Given text ::
..............................

# Ethernet Status Stuck at 10 mbps



## JL2277 (Jul 19, 2015)

My current Ethernet status is stuck at 10 Mbps and I already tried making the Speed and Duplex 100 mbps Full duplex. Anyone know a fix? 
Thanks, 
Jack


----------



## spunk.funk (May 13, 2010)

What is your speed you are paying for from your ISP? 
Go to speedtest.net and test your internet speed.


----------



## JL2277 (Jul 19, 2015)

All other computers in my house get around 100 mbps wired. Speedtest.net by Ookla - My Results

Also what is showing me im capped at 10 mbps


----------



## spunk.funk (May 13, 2010)

What is the make and model# of your computer/motherboard? 
Go to the manufacturers Support/Download Drivers site and type in your model # and download the driver for your Ethernet/LAN device.


----------



## JL2277 (Jul 19, 2015)

Already tried


----------



## koala (Mar 27, 2005)

spunk.funk said:


> What is your speed you are paying for from your ISP?
> 
> What is the make and model# of your computer/motherboard?


----------



## JimE (Apr 16, 2009)

JL2277 said:


> All other computers in my house get around 100 mbps wired. Speedtest.net by Ookla - My Results
> 
> Also what is showing me im capped at 10 mbps


Open the properties and verify the speed and duplex settings.


----------



## JL2277 (Jul 19, 2015)

I am Paying for 110 mbps, all i know its a ASUS motherboard, very nice desktop just bought it last year. And here is the double check:


----------



## JimE (Apr 16, 2009)

..............................

Dataset rows ::

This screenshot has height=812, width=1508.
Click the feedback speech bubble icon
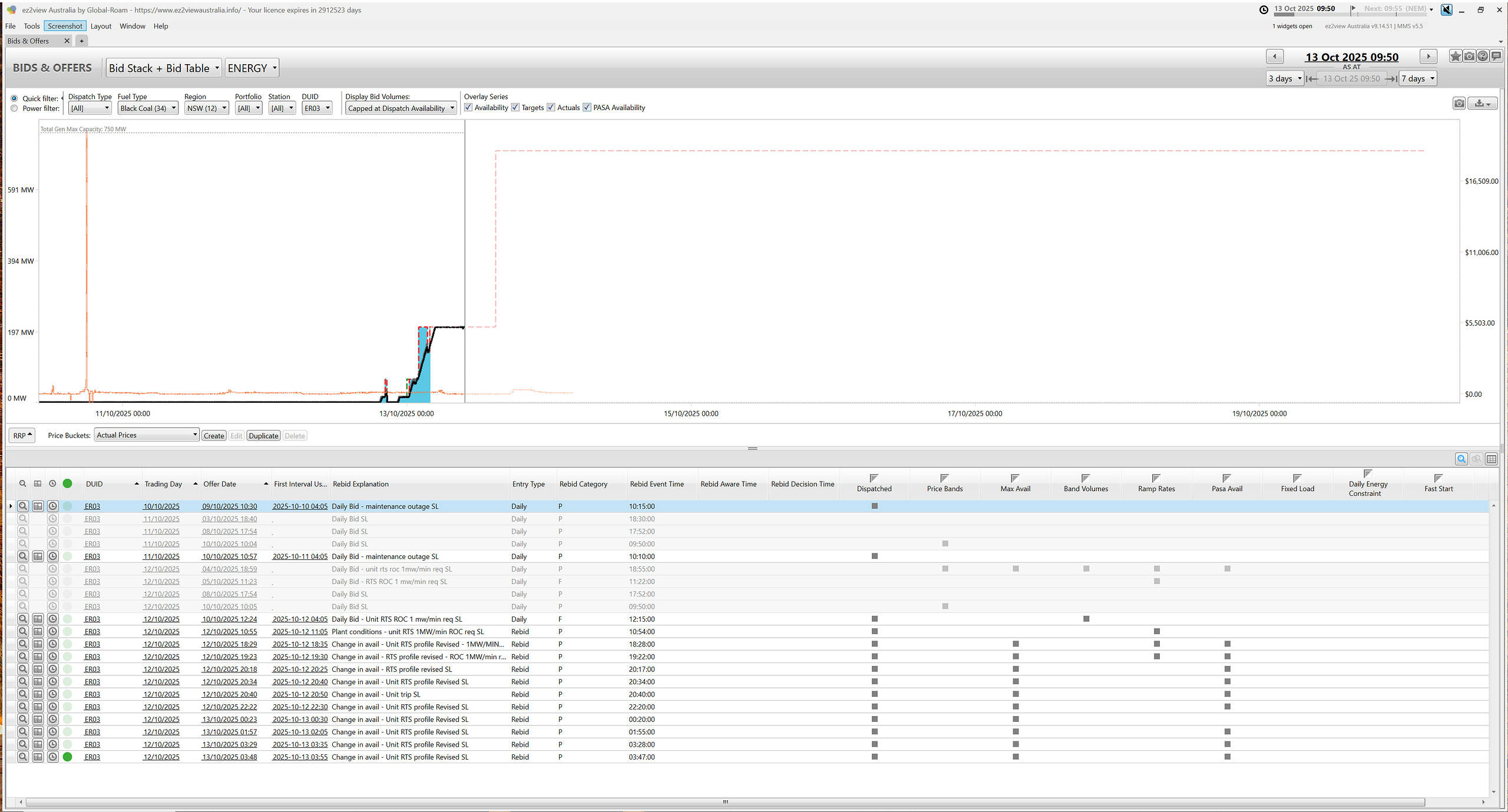click(1496, 57)
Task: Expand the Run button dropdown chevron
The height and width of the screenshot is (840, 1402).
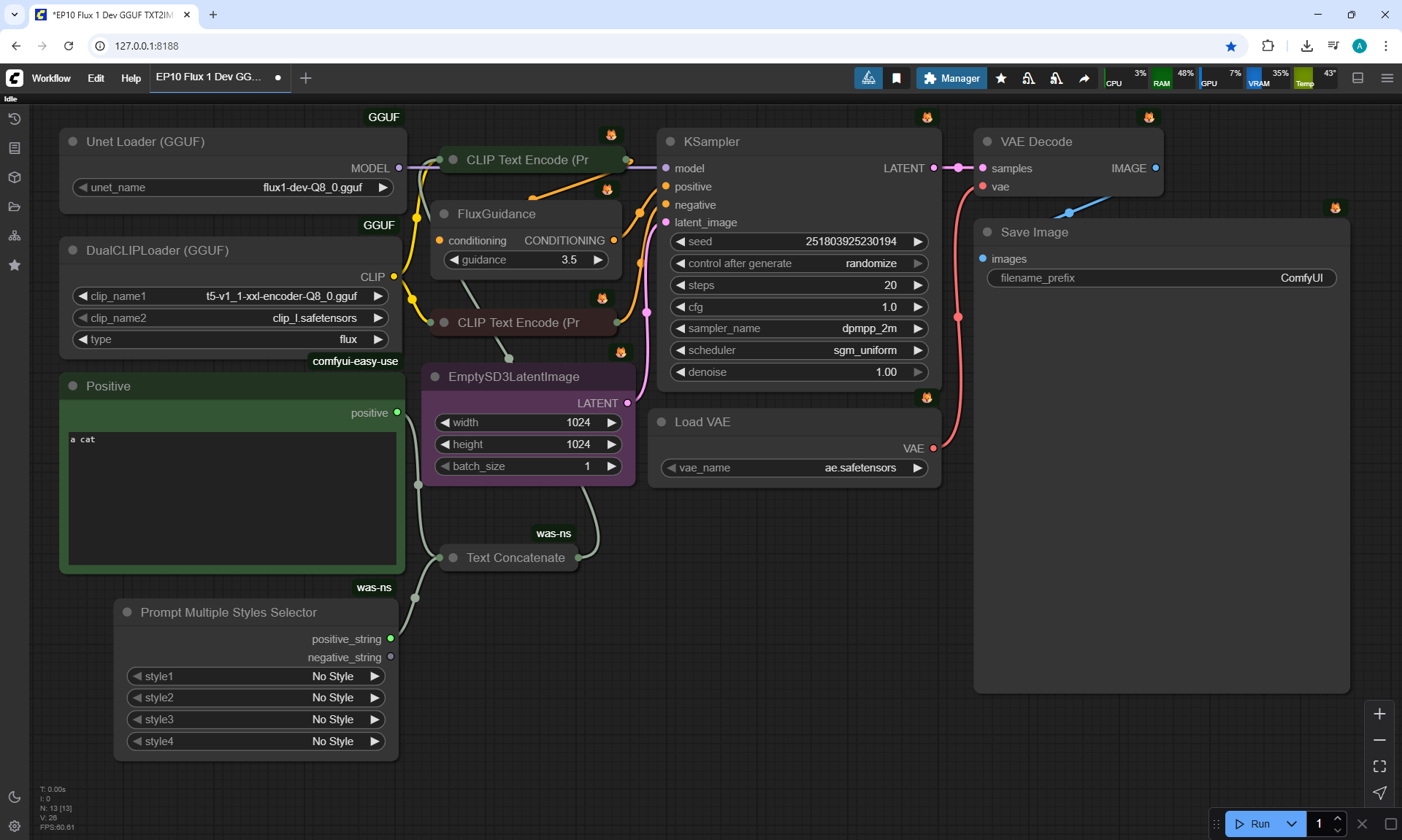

..............................

Requirement 1 :: Print the section of the forum thread about the Ethernet speed stuck at 10 Mbps, starting at "# Ethernet Status" and ending at "know a fix?".
Requirement 2 :: Translate this sentence from the forum thread about the Ethernet speed stuck at 10 Mbps into Spanish: "All other computers in my house get around 100 mbps wired."
Requirement 3 :: Go on with the forum thread about the Ethernet speed stuck at 10 Mbps from where it stops.

Reply 1 ::
# Ethernet Status Stuck at 10 mbps



## JL2277 (Jul 19, 2015)

My current Ethernet status is stuck at 10 Mbps and I already tried making the Speed and Duplex 100 mbps Full duplex. Anyone know a fix?

Reply 2 :: Todas las demás computadoras de mi casa obtienen alrededor de 100 mbps por cable.

Reply 3 ::
Try a different switch port.


----------



## Superion (Oct 3, 2014)

If you're using a switch in a hybrid topology each port should run at 110mbps. But if you're connecting to a hub and say you had 11 computers connected to that hub then each computer shares that connection limiting each connection to 10mbps.


----------



## koala (Mar 27, 2005)

Try changing the value from '100 Mbps Full Duplex' to 'Auto-Negotiation', then restart your router. It might take a few minutes to reconnect.


----------



## JL2277 (Jul 19, 2015)

Still Not working...........


----------



## koala (Mar 27, 2005)

As you've already tried updating your drivers and our suggestions haven't worked, would you like me to move this thread over to the Networking forum so they can take a look?


----------



## JimE (Apr 16, 2009)

So you've tried setting it to "AUTO" and a different switch port?

What brand/model of router/switch is it connected to?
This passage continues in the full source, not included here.